=== Begin Enclosure ===

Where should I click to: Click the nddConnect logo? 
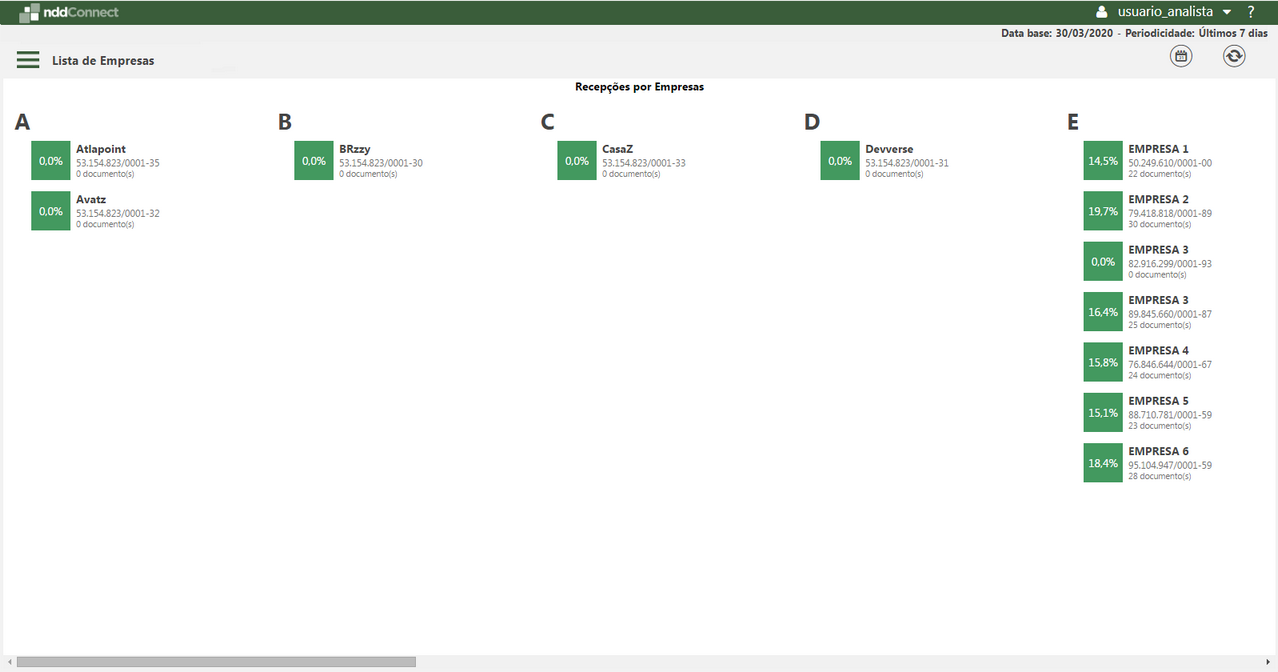point(68,12)
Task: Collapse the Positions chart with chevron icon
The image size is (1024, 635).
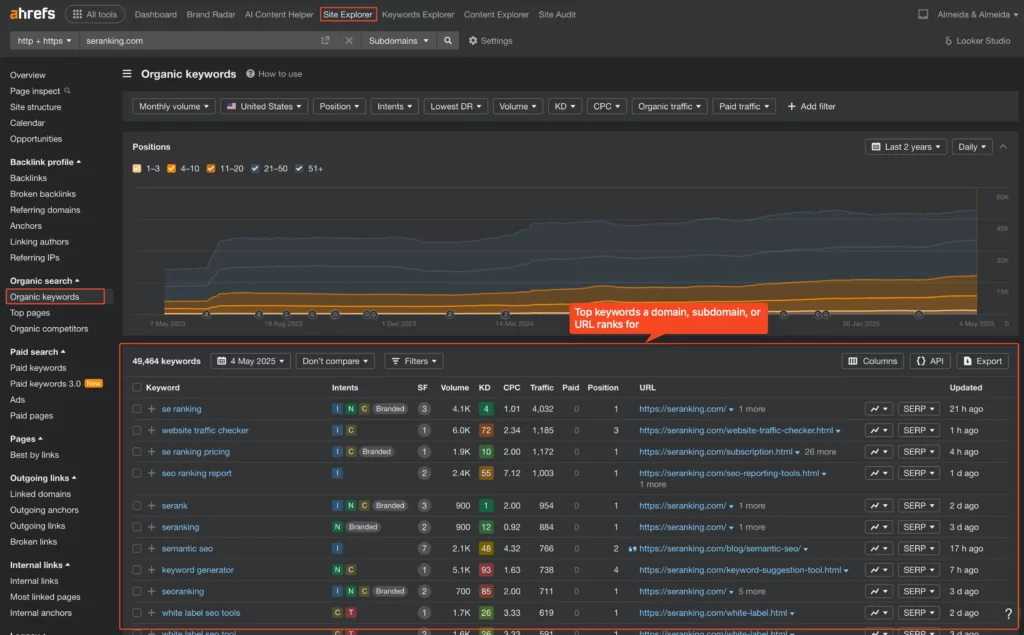Action: click(x=1004, y=147)
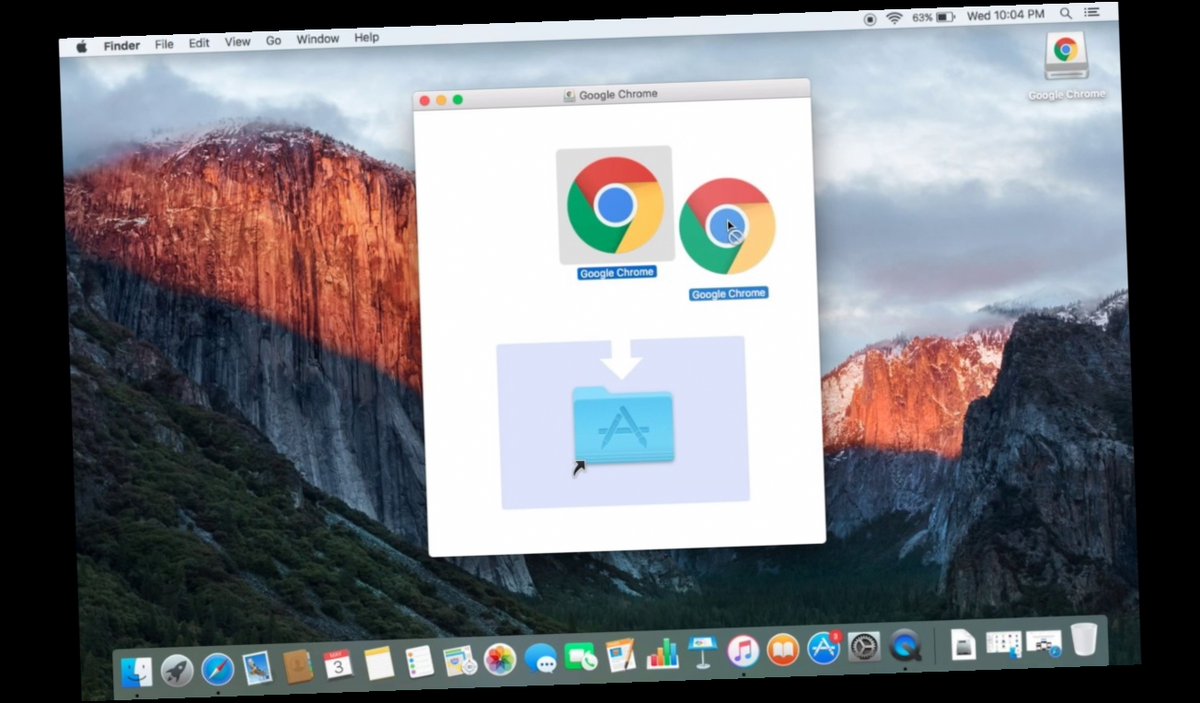Open Messages from the Dock

pyautogui.click(x=540, y=657)
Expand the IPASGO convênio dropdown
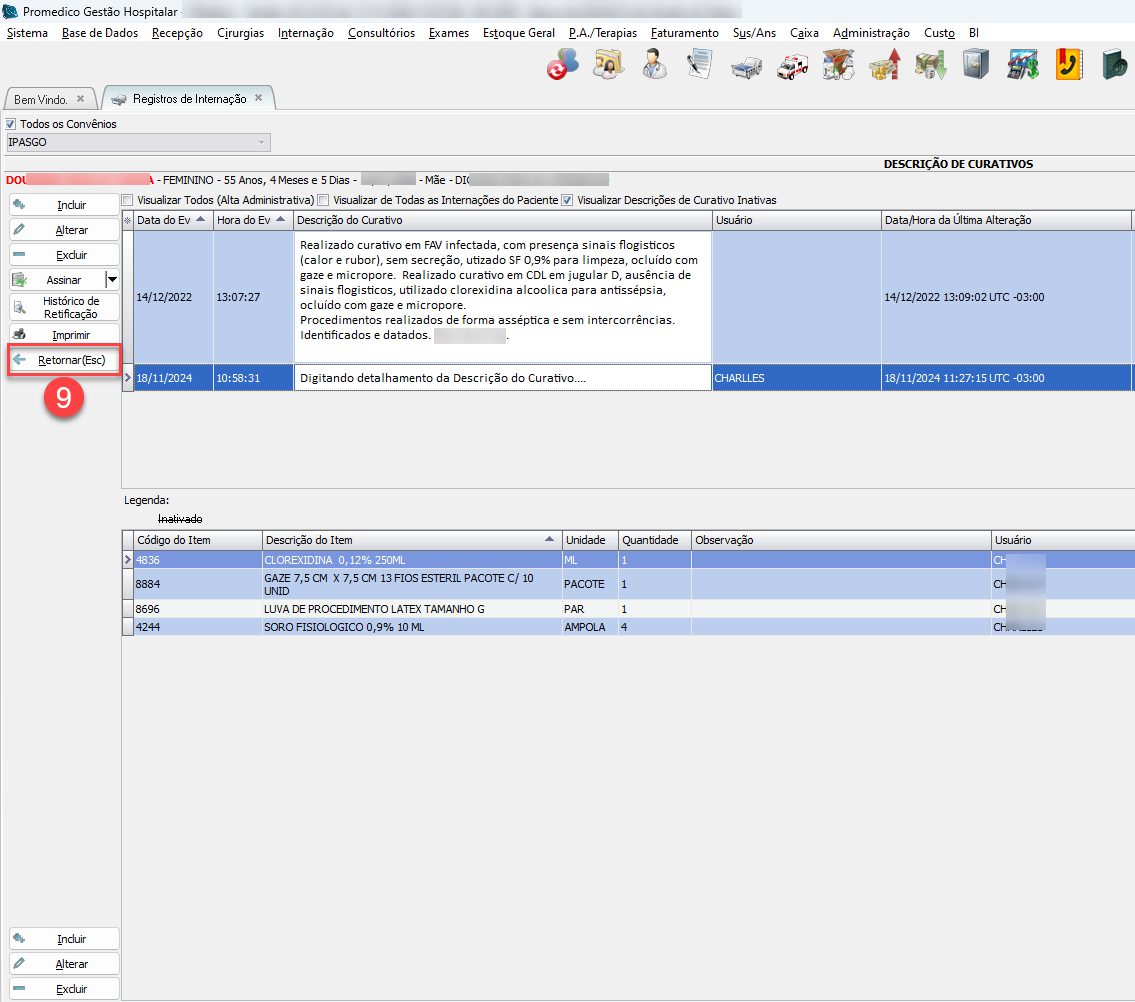 tap(262, 143)
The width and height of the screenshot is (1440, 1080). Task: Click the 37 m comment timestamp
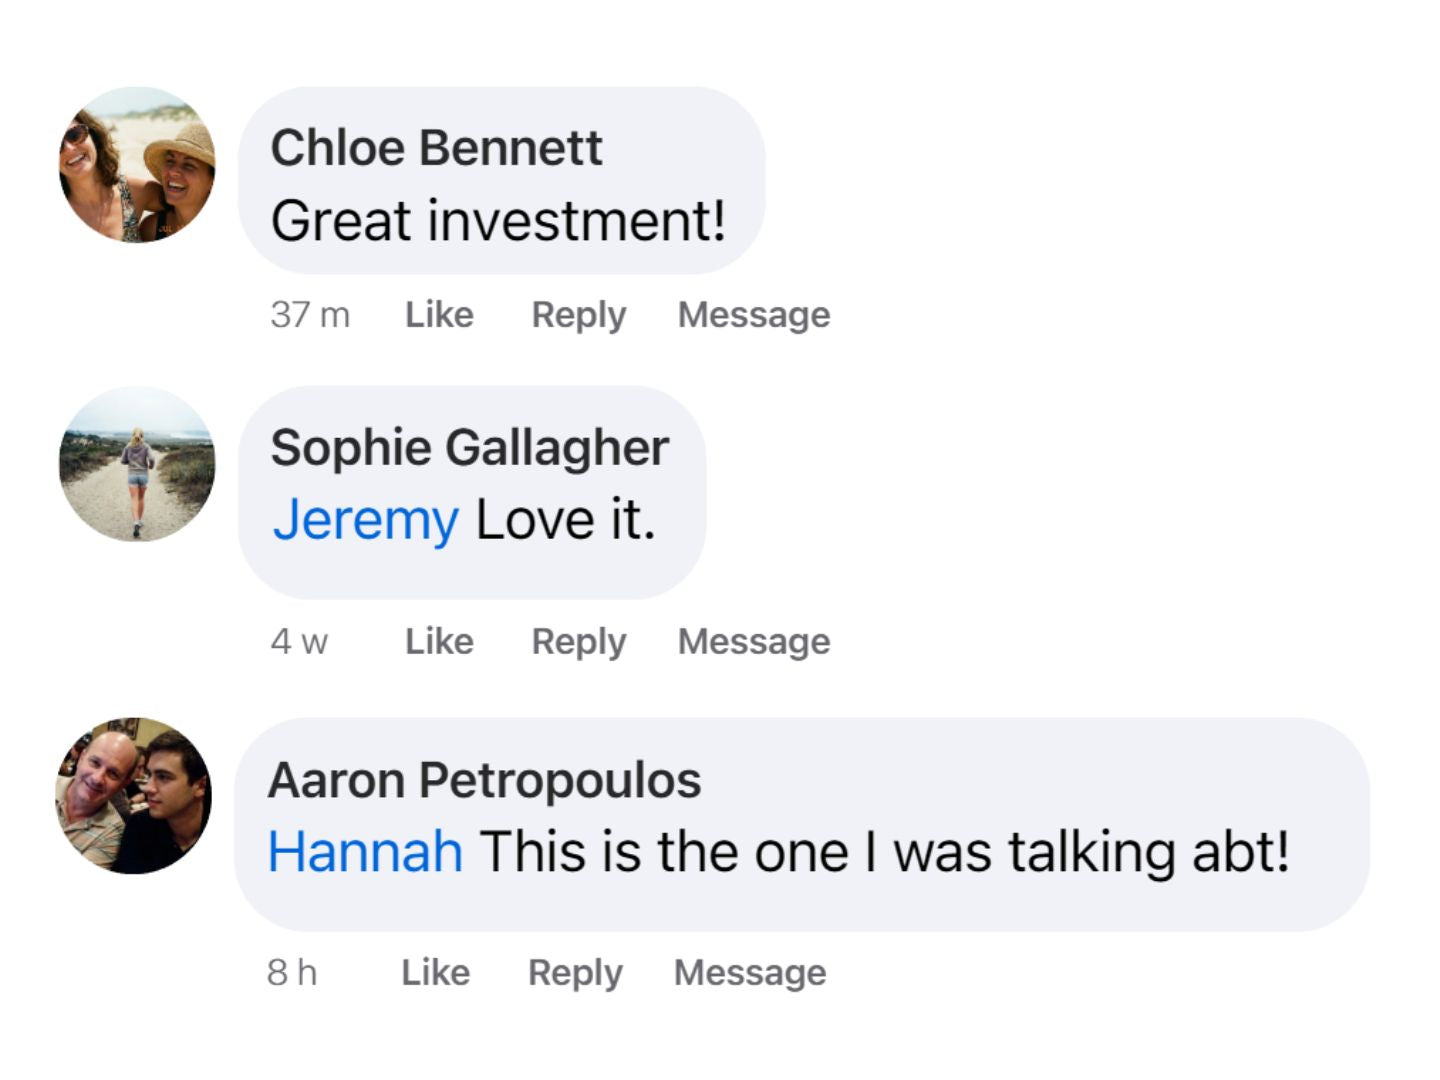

=== End Enclosure ===

Give back exactly the lines from the line with "Expand the IPASGO convênio dropdown" through the end of the material above, inclusive, with no pictures.

RESPONSE ▸
Expand the IPASGO convênio dropdown
 tap(262, 143)
The width and height of the screenshot is (1440, 1080). Task: Click the 37 m comment timestamp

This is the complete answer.